Objective
Give only the number of lines in the records below that contain the string "This", with uppercase and lowercase treated as different.
-- Start of Data records --
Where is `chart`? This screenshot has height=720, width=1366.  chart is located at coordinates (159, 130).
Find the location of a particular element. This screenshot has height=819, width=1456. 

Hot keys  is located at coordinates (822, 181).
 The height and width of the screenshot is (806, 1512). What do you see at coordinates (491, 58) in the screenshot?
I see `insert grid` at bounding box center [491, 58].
-- End of Data records --
Exercise response
2